● Your task: Only the lines below, from the one with "Start a project (366, 1717)" through the one with "West Palm Beach (162, 2464)", are to be written out, exactly.

● Extracted entries:

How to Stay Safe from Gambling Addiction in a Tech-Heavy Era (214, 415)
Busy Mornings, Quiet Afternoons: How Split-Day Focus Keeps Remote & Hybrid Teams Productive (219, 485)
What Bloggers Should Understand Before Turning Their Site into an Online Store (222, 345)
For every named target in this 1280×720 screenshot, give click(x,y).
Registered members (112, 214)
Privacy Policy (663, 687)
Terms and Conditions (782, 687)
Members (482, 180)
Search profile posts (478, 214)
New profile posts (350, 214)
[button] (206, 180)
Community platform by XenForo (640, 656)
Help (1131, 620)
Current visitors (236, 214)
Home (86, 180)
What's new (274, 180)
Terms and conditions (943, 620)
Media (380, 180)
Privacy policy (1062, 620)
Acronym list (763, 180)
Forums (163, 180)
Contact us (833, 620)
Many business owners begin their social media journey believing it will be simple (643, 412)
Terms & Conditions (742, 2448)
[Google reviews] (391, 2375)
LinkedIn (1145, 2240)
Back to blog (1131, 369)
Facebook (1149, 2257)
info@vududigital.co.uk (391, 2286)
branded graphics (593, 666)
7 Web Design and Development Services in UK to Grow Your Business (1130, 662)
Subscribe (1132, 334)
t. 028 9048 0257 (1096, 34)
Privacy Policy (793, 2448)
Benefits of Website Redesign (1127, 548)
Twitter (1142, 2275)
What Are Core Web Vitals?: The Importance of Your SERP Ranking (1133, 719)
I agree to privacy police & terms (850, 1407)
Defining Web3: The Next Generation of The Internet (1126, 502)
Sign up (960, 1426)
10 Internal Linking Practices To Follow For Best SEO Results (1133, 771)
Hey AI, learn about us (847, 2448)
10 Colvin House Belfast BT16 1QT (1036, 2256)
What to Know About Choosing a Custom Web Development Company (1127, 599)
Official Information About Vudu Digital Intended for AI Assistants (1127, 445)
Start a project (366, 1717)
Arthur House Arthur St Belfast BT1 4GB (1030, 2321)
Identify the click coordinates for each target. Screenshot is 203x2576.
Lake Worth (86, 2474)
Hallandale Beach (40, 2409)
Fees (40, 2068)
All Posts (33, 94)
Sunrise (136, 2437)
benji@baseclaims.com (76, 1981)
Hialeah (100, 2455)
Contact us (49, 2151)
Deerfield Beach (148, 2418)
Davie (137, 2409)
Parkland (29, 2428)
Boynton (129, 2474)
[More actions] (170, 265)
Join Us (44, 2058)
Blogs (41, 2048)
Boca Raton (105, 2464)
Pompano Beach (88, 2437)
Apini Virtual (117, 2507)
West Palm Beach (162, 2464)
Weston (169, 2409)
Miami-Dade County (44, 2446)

● Reply:
Start a project (366, 1717)
Arthur House Arthur St Belfast BT1 4GB (1030, 2321)
Identify the click coordinates for each target. Screenshot is 203x2576.
Lake Worth (86, 2474)
Hallandale Beach (40, 2409)
Fees (40, 2068)
All Posts (33, 94)
Sunrise (136, 2437)
benji@baseclaims.com (76, 1981)
Hialeah (100, 2455)
Contact us (49, 2151)
Deerfield Beach (148, 2418)
Davie (137, 2409)
Parkland (29, 2428)
Boynton (129, 2474)
[More actions] (170, 265)
Join Us (44, 2058)
Blogs (41, 2048)
Boca Raton (105, 2464)
Pompano Beach (88, 2437)
Apini Virtual (117, 2507)
West Palm Beach (162, 2464)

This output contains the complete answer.